### What the task requires
Display each line in the data below that contains the string "accomplish", treating uppercase and lowercase letters as different.

### Provided records
□ □ □ □ □
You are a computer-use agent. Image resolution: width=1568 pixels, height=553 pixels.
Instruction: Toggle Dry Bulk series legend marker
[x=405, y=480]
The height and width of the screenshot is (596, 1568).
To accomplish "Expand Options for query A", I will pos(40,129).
□ □ □ □ □
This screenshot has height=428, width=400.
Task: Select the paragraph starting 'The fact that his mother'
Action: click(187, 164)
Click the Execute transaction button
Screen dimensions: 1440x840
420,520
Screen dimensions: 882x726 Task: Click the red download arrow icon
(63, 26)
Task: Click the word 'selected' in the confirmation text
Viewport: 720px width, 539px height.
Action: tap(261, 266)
□ □ □ □ □
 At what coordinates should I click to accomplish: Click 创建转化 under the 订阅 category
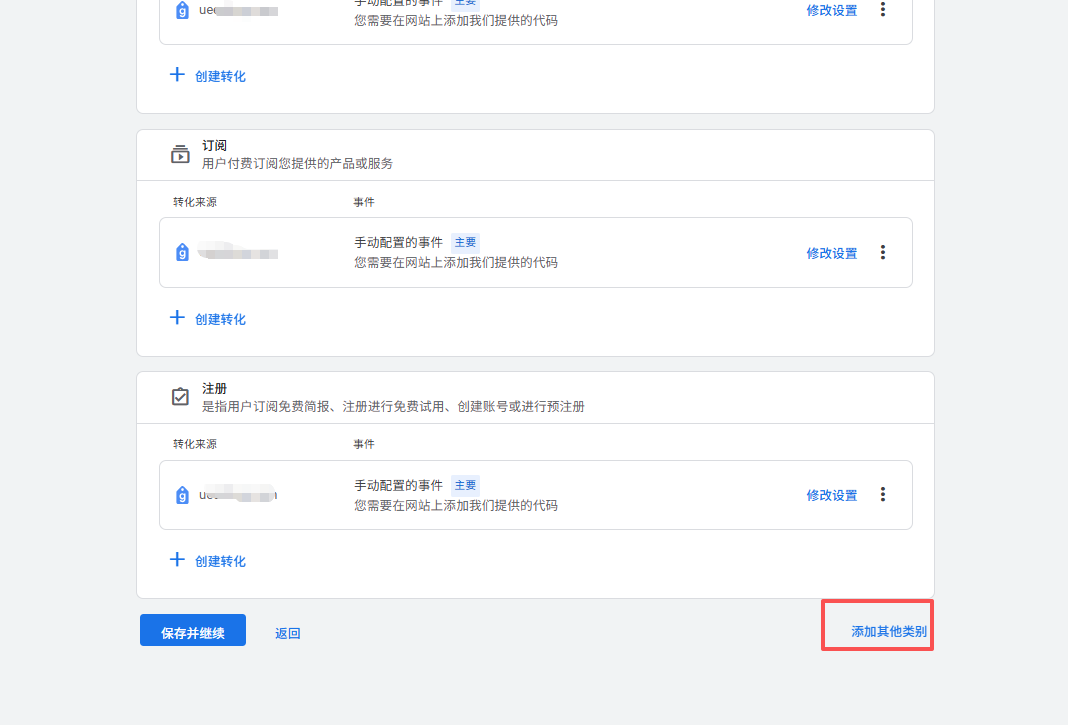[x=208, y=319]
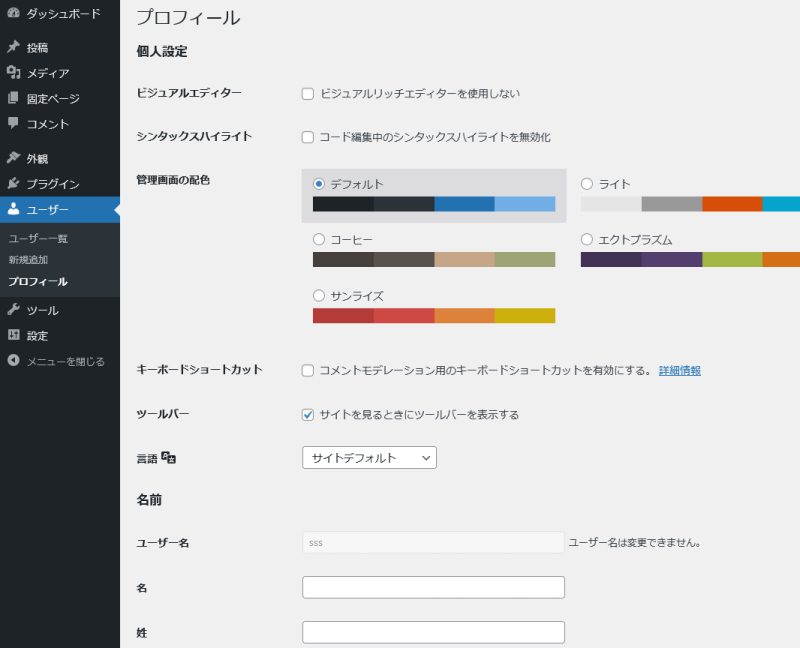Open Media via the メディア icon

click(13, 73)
□ □ □ □ □
### Answer to this task
To accomplish "Expand Options for query A", I will pos(40,129).
 At what coordinates should I click to accomplish: Click 创建转化 under the 订阅 category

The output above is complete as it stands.